The search included reviews and full articles in English for the period 2010-2019, using the search algorithm in topics, titles, and keywords for “Dentistry Oral Surgery Medicine” and for all types of documents: scientific articles, reviews, editorials, letters, etc. included in the database. The “relapse and orthodontics” combination yielded 518 articles and the “retention and orthodontics” combination yielded 745 articles.


Analysis of citations regarding publications

The “relapse and orthodontics” combination yielded 518 articles. Of these, 111 (21.4%) have not been cited; 148 (58.6%) were cited at least 10 times, 52 publications (10.0%) have been cited at least 20 times, and 9 articles (1.73%) have been cited more than 50 times.

The “retention and orthodontics” combination yielded 745 articles. Of these, 164 (22.0%) have not been cited; 172 (23.0%) were cited at least 10 times; 61 publications (8.2%) have been cited at least 20 times and only 5 articles (6.7%) have been cited more than 50 times.

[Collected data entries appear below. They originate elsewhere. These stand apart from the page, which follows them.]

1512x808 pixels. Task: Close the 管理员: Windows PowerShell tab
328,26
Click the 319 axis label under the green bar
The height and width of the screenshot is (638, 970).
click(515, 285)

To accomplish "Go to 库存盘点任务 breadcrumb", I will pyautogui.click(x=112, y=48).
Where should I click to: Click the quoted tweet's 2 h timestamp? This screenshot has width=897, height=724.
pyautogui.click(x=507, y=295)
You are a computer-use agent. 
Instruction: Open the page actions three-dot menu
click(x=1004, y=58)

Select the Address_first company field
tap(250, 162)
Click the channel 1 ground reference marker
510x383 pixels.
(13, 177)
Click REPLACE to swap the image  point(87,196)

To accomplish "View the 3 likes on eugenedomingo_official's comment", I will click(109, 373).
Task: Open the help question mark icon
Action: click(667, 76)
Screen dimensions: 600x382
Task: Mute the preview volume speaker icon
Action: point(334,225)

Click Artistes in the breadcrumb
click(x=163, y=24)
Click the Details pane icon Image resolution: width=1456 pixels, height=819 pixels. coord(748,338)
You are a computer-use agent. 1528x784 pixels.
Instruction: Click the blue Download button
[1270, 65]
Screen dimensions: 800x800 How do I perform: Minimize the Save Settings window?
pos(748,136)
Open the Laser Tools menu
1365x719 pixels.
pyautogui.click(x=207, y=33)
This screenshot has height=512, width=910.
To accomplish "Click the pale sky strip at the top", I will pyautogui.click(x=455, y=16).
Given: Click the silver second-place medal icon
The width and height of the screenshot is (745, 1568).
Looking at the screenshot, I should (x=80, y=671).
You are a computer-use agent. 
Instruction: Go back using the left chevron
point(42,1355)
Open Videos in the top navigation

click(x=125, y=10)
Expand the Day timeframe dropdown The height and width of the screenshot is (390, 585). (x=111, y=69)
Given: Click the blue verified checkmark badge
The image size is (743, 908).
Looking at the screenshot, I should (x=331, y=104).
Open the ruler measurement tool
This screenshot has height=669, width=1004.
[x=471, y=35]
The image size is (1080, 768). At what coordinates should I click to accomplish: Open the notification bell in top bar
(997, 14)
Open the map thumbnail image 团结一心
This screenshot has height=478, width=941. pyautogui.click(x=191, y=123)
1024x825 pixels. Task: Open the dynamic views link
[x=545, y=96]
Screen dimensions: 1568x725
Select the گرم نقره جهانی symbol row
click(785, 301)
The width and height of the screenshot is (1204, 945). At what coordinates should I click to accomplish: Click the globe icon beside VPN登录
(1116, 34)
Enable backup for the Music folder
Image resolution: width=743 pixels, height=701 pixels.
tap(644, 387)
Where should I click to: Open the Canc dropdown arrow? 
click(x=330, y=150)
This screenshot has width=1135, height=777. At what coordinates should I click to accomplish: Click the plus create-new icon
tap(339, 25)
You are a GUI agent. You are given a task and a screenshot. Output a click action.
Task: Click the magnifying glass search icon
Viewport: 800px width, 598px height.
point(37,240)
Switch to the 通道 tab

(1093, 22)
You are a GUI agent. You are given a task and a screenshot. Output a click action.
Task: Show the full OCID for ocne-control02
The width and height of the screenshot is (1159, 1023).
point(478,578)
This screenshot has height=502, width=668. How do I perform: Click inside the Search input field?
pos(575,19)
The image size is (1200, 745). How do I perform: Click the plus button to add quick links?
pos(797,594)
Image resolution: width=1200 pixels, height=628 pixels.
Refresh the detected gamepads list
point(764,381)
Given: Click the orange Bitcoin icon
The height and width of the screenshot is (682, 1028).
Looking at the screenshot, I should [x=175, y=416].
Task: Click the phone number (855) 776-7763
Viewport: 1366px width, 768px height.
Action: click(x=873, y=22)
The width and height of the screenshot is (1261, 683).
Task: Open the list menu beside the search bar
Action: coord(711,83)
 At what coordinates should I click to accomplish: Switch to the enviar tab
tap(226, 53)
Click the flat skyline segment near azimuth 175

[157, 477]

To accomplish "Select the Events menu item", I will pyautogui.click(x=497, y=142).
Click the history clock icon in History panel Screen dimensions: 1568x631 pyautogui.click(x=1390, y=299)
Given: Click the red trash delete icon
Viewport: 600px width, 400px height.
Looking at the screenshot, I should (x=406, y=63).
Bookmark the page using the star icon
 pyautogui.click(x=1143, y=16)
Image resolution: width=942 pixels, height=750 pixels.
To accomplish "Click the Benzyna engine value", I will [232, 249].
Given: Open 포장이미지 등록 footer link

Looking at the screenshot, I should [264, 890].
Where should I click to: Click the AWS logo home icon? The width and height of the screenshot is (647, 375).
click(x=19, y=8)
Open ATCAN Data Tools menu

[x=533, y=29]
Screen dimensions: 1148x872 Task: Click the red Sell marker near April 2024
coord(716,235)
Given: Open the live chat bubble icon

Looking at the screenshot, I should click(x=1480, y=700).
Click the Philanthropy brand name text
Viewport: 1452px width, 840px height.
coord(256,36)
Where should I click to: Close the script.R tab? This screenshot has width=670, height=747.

The article “Long-term stability of anterior open-bite treatment by intrusion of maxillary posterior teeth”17 appears as the most cited in relation to both topics, with 67 citations. And “Long-term effectiveness of canine-to- canine bonded flexible spiral wire lingual retainers”21 has 53 citations in both topics, but in different positions; it ranks fourth in the “retention and orthodontics” list and eighth in the “relapse and orthodontics” list. The most cited article in the first group has 79 citations and the least cited has 49 citations; in the second group, the most cited article has 78 citations and the least cited has 43 citations (Table 1).

Table 1 Most cited articles on the topic “relapse and retention in orthodontics” 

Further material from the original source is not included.